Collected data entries

*** Block opens ***

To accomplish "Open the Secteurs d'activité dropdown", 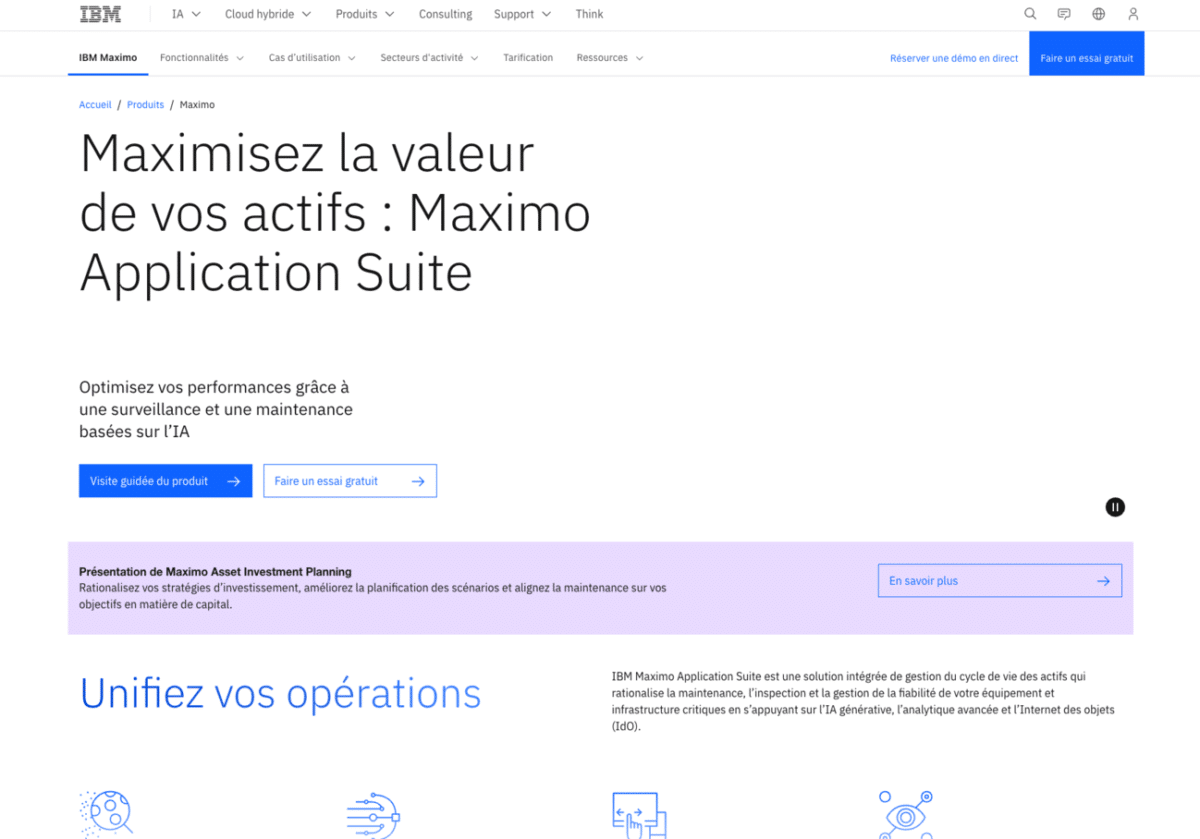I will click(x=429, y=57).
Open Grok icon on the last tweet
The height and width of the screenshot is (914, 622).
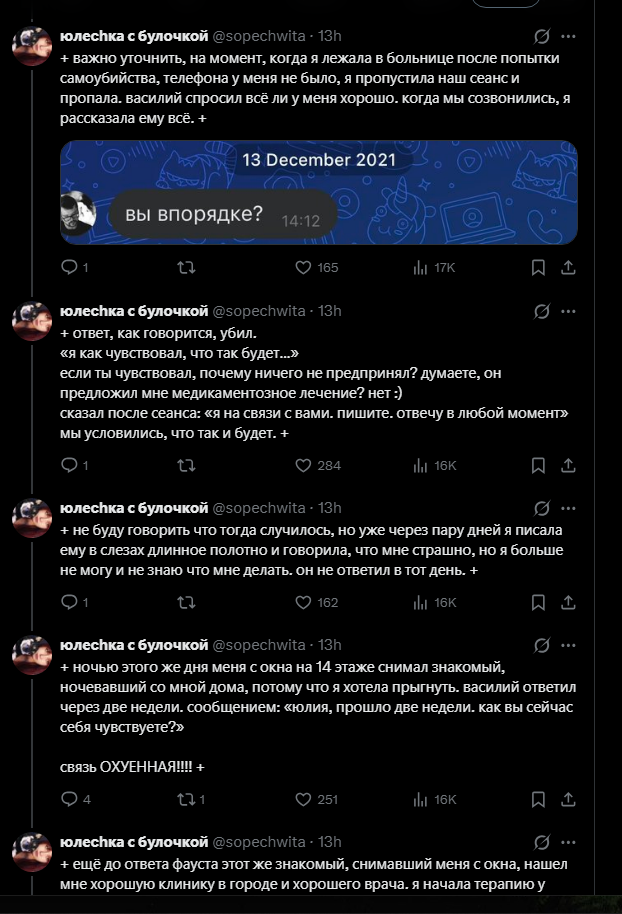tap(542, 842)
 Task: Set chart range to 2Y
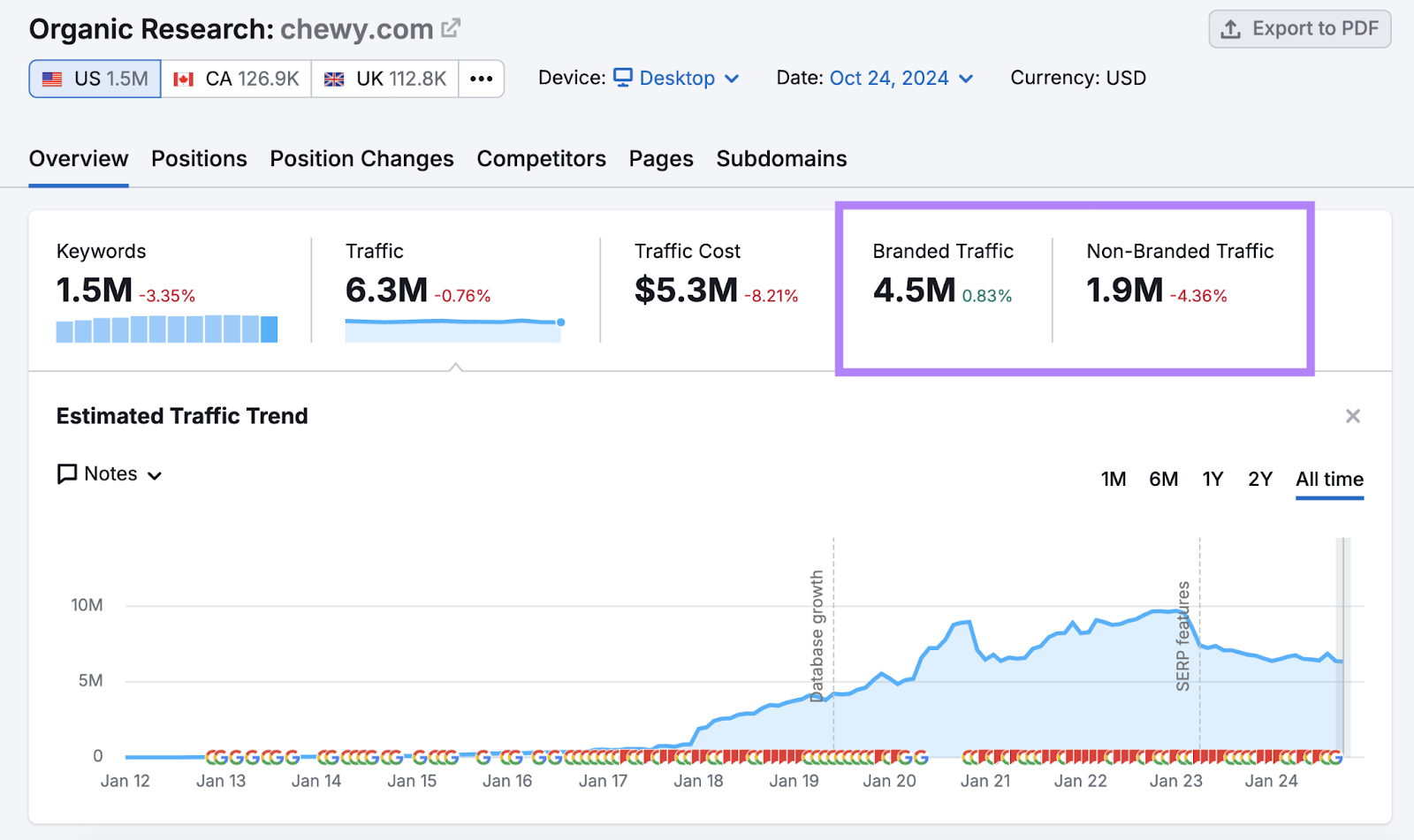[x=1259, y=480]
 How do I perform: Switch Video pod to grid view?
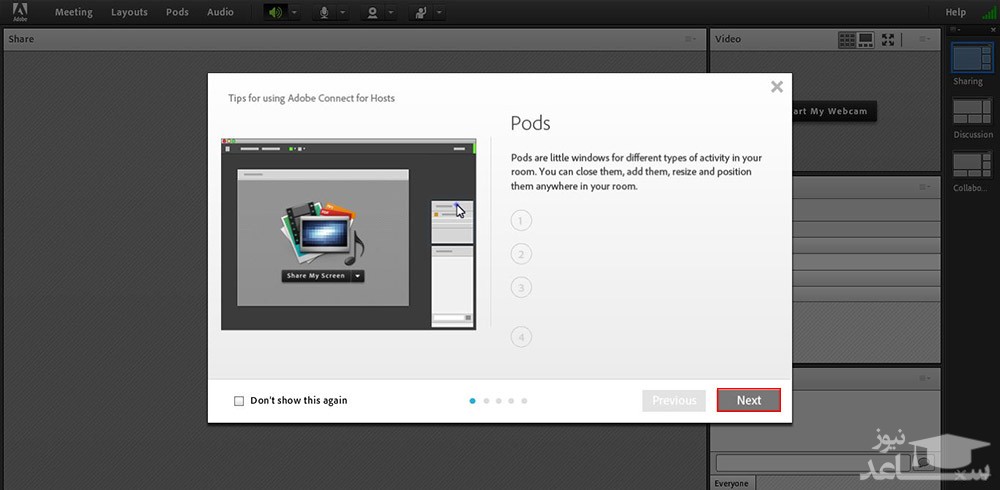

*** Block closes ***

ASSIGNMENT
Take the line containing "Open Grok icon on the last tweet" as the first line and the last line of the data above as the final one, and output exactly the lines between them, inclusive, with no pictures.

RESULT
Open Grok icon on the last tweet
The height and width of the screenshot is (914, 622).
tap(542, 842)
 Task: Set chart range to 2Y
[x=1259, y=480]
 How do I perform: Switch Video pod to grid view?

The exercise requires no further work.